Before eating, in all regions, the shell is broken at the spire to stop explosion of the shell due to pressure build up. The insides then fall away from the shell after cooking, or a stick can be used to reach tissue that sticks to the inside of the shell.

Telescopium telescopium are sometimes also used as bait and the shells can be used to make lime.

Studies have been undertaken that suggest Telescopium telescopium tissue, when ingested, can act as central nervous system depressants. This study is still under investigation as tests have not yet passed in-vivo tests taken on rodents, however, all rodents that consumed Telescopium telescopium tissue demonstrated the symptoms associated with central nervous system depressants.

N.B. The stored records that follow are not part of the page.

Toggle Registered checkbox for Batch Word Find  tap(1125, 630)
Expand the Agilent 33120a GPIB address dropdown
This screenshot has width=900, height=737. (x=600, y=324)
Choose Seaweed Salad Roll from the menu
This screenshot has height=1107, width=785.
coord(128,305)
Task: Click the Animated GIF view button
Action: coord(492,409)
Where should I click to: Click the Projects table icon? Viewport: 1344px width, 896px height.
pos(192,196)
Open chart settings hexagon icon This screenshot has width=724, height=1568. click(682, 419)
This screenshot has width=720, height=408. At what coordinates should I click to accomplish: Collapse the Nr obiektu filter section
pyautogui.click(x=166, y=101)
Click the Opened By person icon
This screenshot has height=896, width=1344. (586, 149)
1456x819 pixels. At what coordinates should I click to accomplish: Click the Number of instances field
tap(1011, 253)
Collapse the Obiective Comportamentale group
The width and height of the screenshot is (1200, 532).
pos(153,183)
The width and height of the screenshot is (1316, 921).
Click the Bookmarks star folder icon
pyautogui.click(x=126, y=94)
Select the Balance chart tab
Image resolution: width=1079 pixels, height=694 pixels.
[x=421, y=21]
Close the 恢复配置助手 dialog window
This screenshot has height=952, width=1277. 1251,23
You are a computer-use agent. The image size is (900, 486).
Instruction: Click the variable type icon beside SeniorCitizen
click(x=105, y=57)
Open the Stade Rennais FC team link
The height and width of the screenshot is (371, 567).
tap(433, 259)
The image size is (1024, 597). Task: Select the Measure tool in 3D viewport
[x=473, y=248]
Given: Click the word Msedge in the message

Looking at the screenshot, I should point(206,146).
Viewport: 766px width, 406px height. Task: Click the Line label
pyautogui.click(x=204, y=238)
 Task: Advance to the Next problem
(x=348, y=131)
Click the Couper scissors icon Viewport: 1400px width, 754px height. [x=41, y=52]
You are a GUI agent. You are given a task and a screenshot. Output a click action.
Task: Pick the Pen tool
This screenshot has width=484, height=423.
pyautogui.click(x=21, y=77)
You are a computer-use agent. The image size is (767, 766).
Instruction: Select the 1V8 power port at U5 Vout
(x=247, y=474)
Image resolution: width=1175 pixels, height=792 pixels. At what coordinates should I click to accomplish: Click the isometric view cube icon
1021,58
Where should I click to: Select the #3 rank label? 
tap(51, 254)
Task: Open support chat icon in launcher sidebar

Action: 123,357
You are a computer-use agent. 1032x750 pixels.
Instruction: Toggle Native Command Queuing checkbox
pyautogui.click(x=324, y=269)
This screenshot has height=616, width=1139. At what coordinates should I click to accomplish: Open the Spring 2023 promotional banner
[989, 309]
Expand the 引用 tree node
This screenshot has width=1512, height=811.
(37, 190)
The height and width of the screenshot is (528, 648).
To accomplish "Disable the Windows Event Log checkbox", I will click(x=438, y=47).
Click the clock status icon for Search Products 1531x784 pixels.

Preliminary studies have been undertaken on Ammonium Sulfate protein (SF-50), a protein that is excreted from the spermatheca gland of Telescopium telescopium. Although only in-vitro tests have been conducted, the Ammonium Sulfate protein SF-50 has shown to have a agglutinating and spermicidal effect on microbes and sperm cells in humans, leading to the potential for the substance to be used as an anti-microbe rub or spermicide in the future.

Telescopium telescopium are also used in the synthesis of some asthma medications.

Trials have been conducted on the use of crushed up Telescopium telescopium shell powder as an adsorbent to reduce copper ions in synthetic waste water. The trials proved that the shell powder was possible and could be used as a low cost substitute to other adsorbents.